◆ **Work to be completed**: Exactly the lines from the one that holds "Where should I click to: Select" to the end of the data below: retype these and nothing else.

[[ Record extracts, beginning ]]

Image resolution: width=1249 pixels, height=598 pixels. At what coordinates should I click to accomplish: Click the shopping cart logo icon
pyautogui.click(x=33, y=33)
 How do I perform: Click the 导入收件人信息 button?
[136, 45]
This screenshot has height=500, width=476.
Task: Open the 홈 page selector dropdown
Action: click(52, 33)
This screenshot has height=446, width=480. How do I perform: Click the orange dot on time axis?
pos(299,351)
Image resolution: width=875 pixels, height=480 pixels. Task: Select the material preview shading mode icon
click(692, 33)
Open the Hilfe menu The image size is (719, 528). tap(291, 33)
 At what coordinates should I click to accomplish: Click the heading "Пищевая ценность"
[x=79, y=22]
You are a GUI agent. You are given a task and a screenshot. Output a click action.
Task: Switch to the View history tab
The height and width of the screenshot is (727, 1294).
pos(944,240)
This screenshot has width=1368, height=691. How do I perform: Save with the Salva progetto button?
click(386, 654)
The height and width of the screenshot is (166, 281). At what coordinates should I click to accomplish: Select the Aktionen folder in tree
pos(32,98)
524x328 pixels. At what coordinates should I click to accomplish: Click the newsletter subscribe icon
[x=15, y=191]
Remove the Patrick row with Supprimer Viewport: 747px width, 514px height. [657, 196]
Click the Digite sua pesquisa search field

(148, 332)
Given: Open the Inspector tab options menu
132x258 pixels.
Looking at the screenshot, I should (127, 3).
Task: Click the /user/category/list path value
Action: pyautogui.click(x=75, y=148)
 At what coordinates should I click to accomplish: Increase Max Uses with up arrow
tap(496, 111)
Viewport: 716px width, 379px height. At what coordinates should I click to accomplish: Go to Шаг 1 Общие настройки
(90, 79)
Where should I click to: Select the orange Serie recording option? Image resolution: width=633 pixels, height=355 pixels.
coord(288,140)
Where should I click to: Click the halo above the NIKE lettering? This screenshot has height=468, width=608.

[[ Record extracts, end ]]

◆ **Result below**:
Where should I click to: Select the orange Serie recording option? Image resolution: width=633 pixels, height=355 pixels.
coord(288,140)
Where should I click to: Click the halo above the NIKE lettering? This screenshot has height=468, width=608.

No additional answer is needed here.